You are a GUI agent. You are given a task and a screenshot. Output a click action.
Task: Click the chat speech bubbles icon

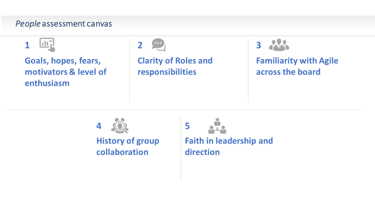pyautogui.click(x=158, y=45)

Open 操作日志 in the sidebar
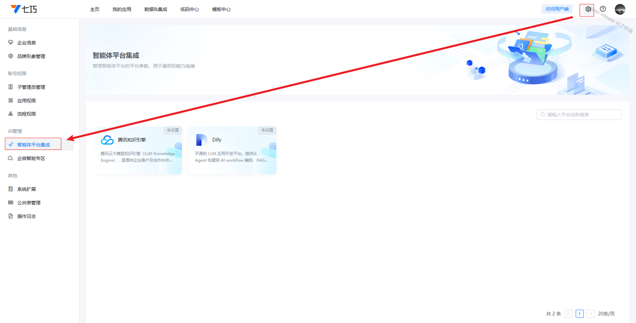pos(26,217)
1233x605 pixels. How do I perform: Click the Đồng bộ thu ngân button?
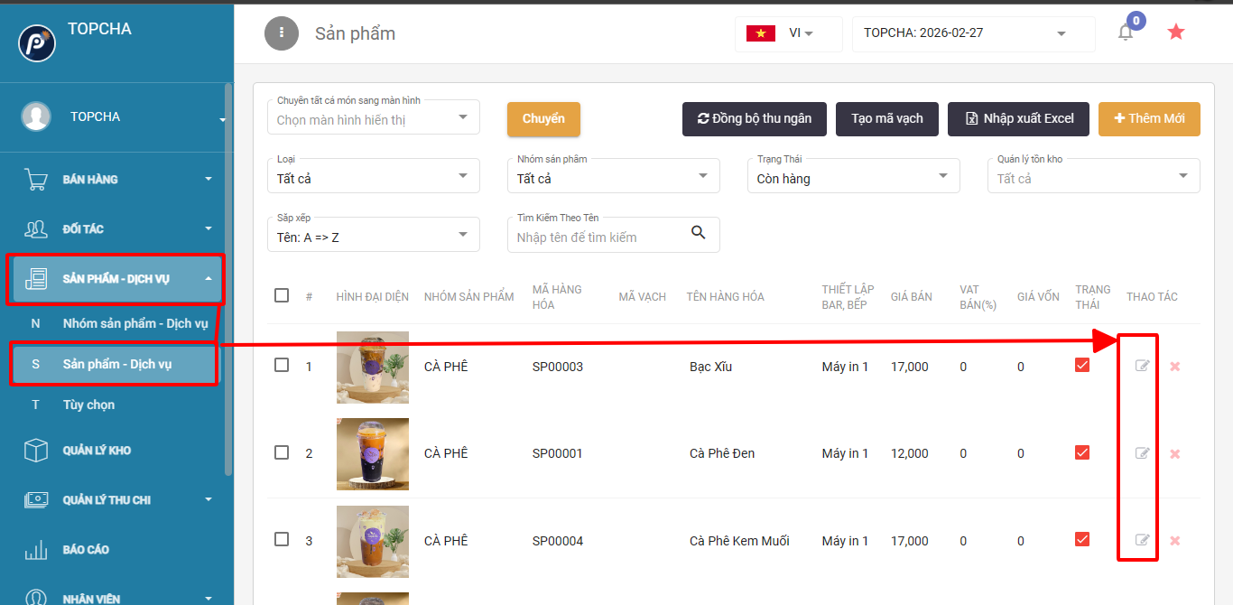[x=754, y=118]
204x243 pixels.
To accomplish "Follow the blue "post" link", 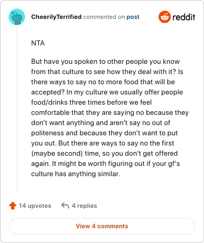I will (x=133, y=17).
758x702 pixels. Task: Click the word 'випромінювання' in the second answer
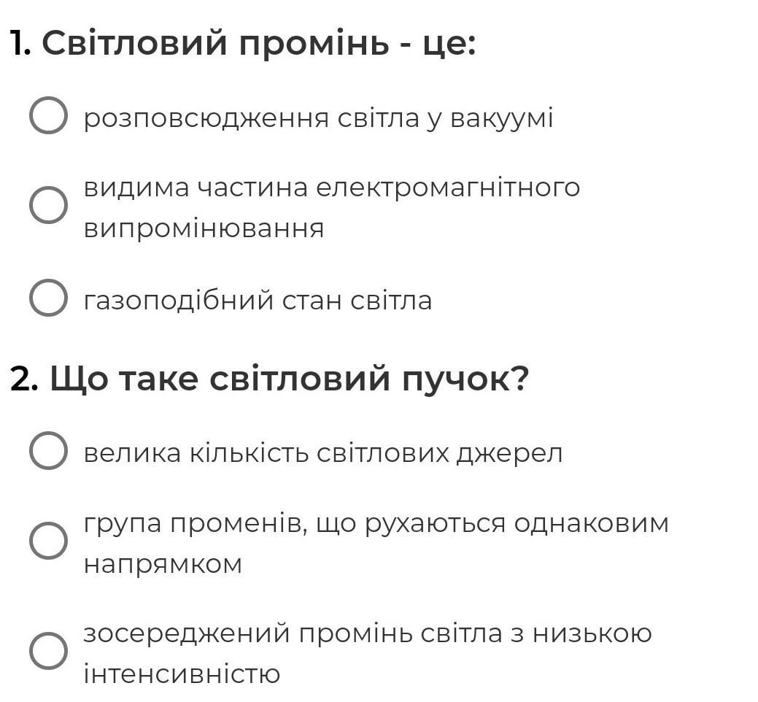pos(204,228)
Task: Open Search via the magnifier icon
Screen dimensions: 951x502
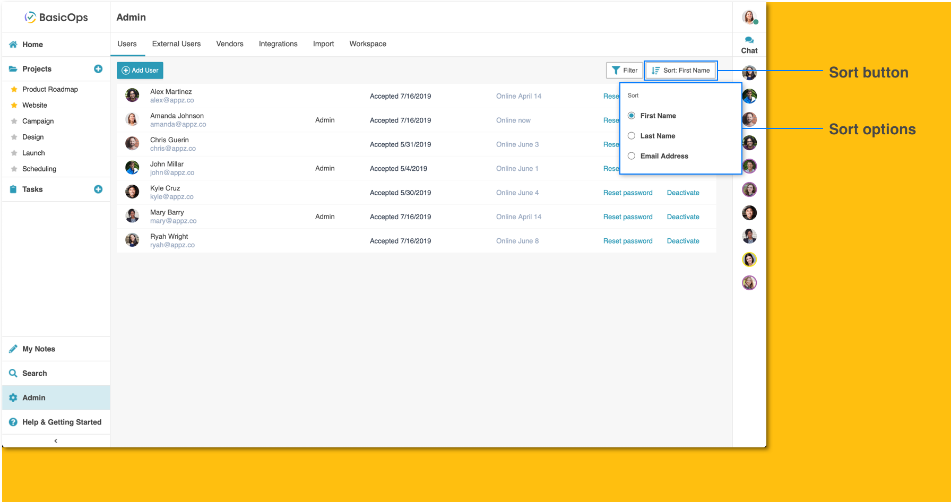Action: pyautogui.click(x=13, y=374)
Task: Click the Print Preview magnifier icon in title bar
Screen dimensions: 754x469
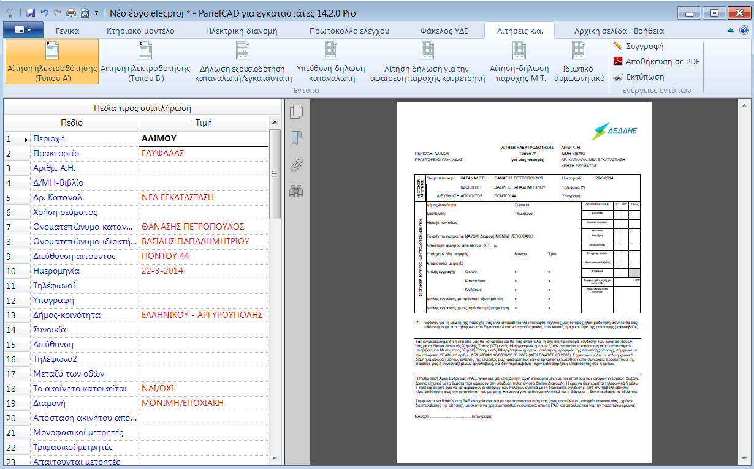Action: pos(85,13)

### TASK TO CARRY OUT
Omit the pictures. Transcribe word for word the lines from the one containing "Task: Open Search via the magnifier icon" through the end of the listing, inclusive.

### WRITTEN RESPONSE
Task: Open Search via the magnifier icon
Screen dimensions: 951x502
Action: pyautogui.click(x=13, y=374)
Task: Click the Print Preview magnifier icon in title bar
Screen dimensions: 754x469
Action: pos(85,13)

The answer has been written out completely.